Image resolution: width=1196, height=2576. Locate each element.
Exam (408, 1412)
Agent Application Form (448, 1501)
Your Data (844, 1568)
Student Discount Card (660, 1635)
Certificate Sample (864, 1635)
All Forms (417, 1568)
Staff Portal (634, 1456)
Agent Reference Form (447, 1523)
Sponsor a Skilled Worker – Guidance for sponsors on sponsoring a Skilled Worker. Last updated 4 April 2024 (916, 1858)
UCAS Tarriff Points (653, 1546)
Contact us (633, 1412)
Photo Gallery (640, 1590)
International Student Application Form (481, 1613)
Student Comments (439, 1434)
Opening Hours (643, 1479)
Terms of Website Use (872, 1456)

--------------------------------

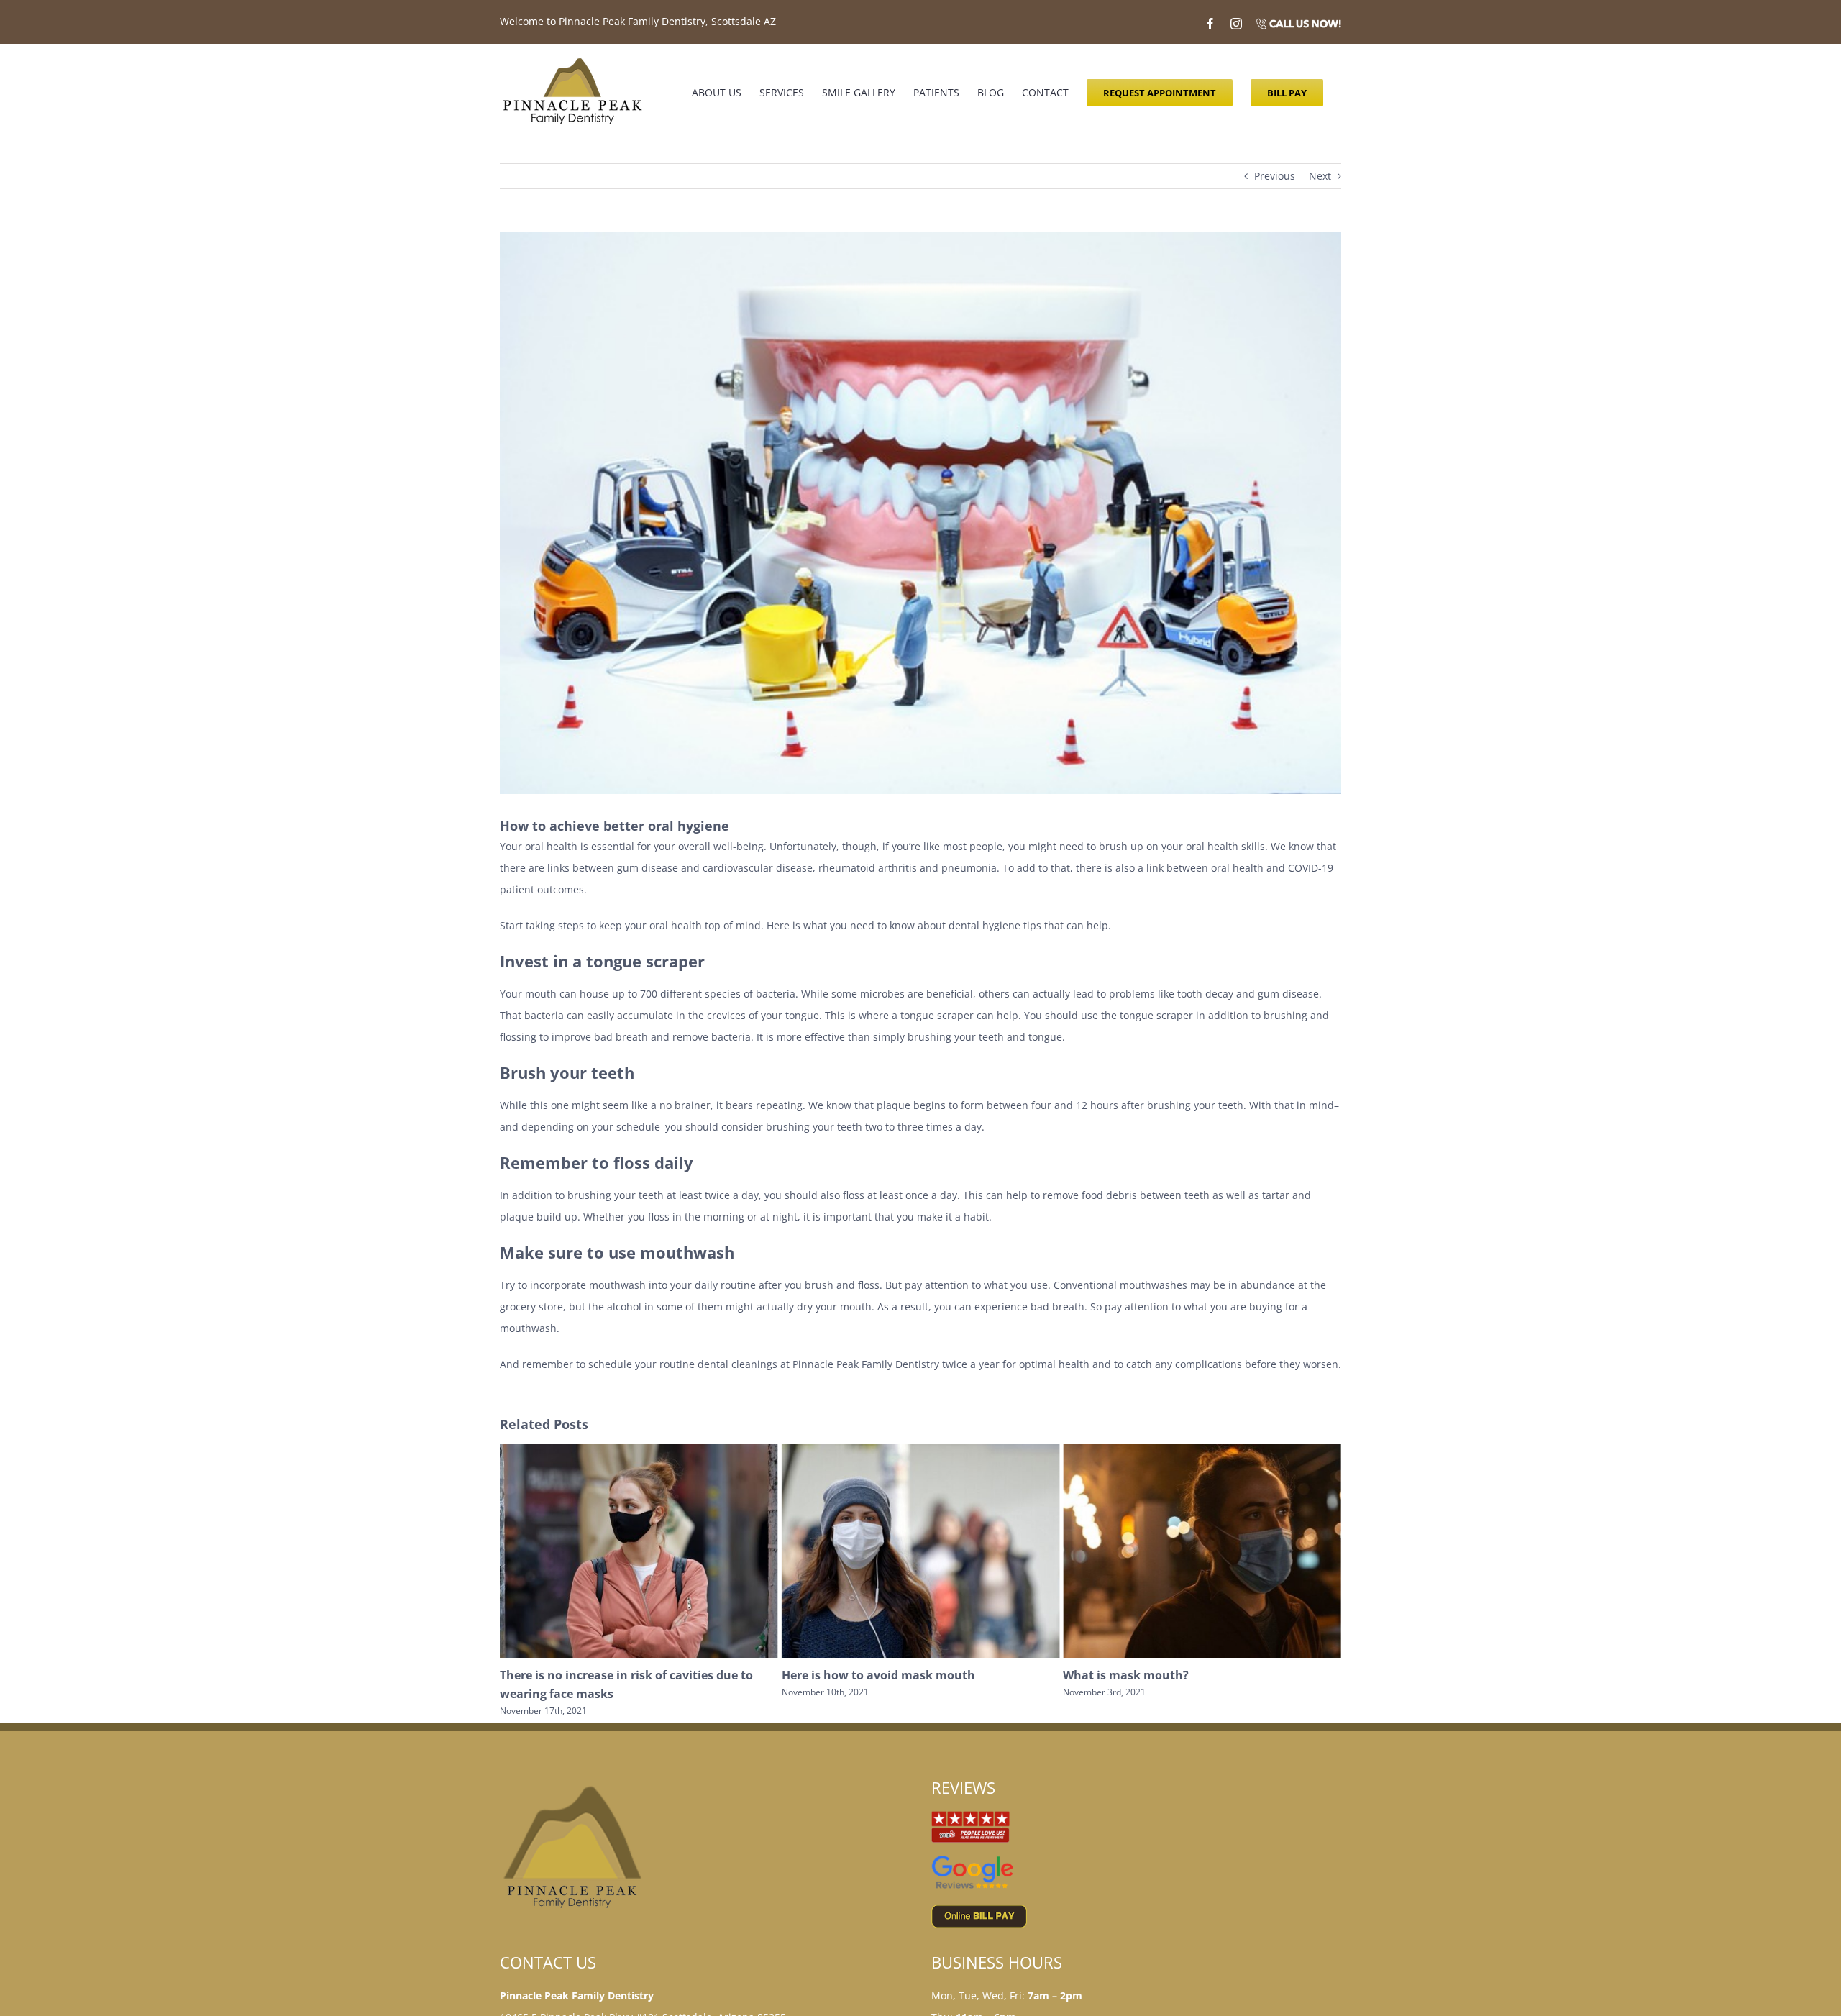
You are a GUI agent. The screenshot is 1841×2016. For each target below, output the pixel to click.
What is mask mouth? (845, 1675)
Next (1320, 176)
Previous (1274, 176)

--------------------------------

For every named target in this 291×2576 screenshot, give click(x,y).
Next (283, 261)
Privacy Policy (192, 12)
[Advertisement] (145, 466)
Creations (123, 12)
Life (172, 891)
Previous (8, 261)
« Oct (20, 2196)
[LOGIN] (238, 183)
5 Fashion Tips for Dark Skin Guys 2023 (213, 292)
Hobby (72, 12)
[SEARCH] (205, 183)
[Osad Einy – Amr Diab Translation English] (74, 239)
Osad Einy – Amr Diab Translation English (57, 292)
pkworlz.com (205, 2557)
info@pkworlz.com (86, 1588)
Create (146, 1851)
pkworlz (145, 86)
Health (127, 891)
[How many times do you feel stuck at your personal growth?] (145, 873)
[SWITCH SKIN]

--------------------------------

• TASK PROMPT: Look above for the line holding "Next (283, 261)". Print it and every line after it, exactly, through the line holding "[SWITCH SKIN]".

• EXERCISE RESULT:
Next (283, 261)
Privacy Policy (192, 12)
[Advertisement] (145, 466)
Creations (123, 12)
Life (172, 891)
Previous (8, 261)
« Oct (20, 2196)
[LOGIN] (238, 183)
5 Fashion Tips for Dark Skin Guys 2023 (213, 292)
Hobby (72, 12)
[SEARCH] (205, 183)
[Osad Einy – Amr Diab Translation English] (74, 239)
Osad Einy – Amr Diab Translation English (57, 292)
pkworlz.com (205, 2557)
info@pkworlz.com (86, 1588)
Create (146, 1851)
pkworlz (145, 86)
Health (127, 891)
[How many times do you feel stuck at your personal growth?] (145, 873)
[SWITCH SKIN]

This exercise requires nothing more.